=== Begin Enclosure ===

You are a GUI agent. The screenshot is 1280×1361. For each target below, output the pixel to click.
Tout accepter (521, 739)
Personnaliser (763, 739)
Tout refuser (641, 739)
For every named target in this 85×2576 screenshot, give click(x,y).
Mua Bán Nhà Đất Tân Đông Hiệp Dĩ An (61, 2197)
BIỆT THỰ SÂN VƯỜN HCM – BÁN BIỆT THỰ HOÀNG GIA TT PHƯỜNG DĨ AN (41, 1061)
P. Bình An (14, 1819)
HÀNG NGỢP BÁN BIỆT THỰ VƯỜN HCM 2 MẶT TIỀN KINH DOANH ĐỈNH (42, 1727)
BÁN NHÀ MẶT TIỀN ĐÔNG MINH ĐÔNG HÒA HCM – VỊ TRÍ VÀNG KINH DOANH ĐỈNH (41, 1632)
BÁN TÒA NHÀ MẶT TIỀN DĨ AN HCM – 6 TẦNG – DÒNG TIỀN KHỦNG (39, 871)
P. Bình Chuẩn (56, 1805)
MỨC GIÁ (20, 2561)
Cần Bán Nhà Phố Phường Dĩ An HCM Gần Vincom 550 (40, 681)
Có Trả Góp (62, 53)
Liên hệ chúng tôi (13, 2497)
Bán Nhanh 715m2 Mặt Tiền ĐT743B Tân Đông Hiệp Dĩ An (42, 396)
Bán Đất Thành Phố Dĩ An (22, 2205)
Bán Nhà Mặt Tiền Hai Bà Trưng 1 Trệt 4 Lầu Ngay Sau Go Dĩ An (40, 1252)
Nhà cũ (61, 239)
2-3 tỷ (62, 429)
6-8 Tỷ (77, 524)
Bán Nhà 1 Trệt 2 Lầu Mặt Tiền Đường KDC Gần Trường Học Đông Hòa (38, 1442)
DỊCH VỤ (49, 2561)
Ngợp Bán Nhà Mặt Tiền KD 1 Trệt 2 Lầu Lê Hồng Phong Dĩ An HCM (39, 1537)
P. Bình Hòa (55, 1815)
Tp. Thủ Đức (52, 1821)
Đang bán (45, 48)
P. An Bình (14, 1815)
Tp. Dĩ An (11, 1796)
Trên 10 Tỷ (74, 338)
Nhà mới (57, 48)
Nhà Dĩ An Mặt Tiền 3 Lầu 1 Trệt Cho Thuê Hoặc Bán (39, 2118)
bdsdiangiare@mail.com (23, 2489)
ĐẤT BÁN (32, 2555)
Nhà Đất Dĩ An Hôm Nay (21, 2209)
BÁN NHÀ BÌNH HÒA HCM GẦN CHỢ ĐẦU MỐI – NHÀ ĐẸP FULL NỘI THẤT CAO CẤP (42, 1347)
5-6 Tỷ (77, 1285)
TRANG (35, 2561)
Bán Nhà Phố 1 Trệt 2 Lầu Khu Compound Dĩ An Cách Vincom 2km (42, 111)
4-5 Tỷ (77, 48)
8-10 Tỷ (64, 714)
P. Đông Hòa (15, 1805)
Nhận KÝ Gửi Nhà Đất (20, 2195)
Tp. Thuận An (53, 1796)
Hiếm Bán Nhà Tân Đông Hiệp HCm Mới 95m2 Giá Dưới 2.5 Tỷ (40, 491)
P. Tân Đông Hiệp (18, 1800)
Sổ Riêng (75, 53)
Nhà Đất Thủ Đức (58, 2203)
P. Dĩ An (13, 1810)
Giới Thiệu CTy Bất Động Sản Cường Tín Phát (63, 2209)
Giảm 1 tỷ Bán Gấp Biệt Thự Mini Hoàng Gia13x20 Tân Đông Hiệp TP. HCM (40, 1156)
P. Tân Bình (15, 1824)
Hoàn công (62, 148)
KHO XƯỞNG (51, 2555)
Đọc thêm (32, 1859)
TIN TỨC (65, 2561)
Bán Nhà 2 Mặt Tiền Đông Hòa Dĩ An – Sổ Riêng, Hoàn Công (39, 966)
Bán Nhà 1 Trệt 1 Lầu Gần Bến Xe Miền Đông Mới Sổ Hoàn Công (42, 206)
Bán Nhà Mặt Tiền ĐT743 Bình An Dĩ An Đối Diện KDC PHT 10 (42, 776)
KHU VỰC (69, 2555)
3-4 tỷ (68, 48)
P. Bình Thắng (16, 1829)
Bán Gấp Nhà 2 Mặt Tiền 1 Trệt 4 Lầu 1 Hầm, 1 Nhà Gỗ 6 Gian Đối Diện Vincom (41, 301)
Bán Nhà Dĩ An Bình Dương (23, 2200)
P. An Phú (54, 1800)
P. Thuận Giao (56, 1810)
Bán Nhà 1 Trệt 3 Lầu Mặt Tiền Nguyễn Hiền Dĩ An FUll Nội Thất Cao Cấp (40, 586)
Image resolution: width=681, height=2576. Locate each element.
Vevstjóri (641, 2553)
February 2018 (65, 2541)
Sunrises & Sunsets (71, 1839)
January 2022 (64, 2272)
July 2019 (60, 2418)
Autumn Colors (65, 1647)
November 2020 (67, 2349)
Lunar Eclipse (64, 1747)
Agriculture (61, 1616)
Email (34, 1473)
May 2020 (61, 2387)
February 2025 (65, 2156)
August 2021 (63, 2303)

=== End Enclosure ===

== THE TASK ==
Output the lines above between the one holding "TRANG (35, 2561)" and the one holding "Bán Nhà 1 Trệt 1", inclusive, with nothing before or after them.

== SOLUTION ==
TRANG (35, 2561)
Bán Nhà Phố 1 Trệt 2 Lầu Khu Compound Dĩ An Cách Vincom 2km (42, 111)
4-5 Tỷ (77, 48)
8-10 Tỷ (64, 714)
P. Đông Hòa (15, 1805)
Nhận KÝ Gửi Nhà Đất (20, 2195)
Tp. Thuận An (53, 1796)
Hiếm Bán Nhà Tân Đông Hiệp HCm Mới 95m2 Giá Dưới 2.5 Tỷ (40, 491)
P. Tân Đông Hiệp (18, 1800)
Sổ Riêng (75, 53)
Nhà Đất Thủ Đức (58, 2203)
P. Dĩ An (13, 1810)
Giới Thiệu CTy Bất Động Sản Cường Tín Phát (63, 2209)
Giảm 1 tỷ Bán Gấp Biệt Thự Mini Hoàng Gia13x20 Tân Đông Hiệp TP. HCM (40, 1156)
P. Tân Bình (15, 1824)
Hoàn công (62, 148)
KHO XƯỞNG (51, 2555)
Đọc thêm (32, 1859)
TIN TỨC (65, 2561)
Bán Nhà 2 Mặt Tiền Đông Hòa Dĩ An – Sổ Riêng, Hoàn Công (39, 966)
Bán Nhà 1 Trệt 1 Lầu Gần Bến Xe Miền Đông Mới Sổ Hoàn Công (42, 206)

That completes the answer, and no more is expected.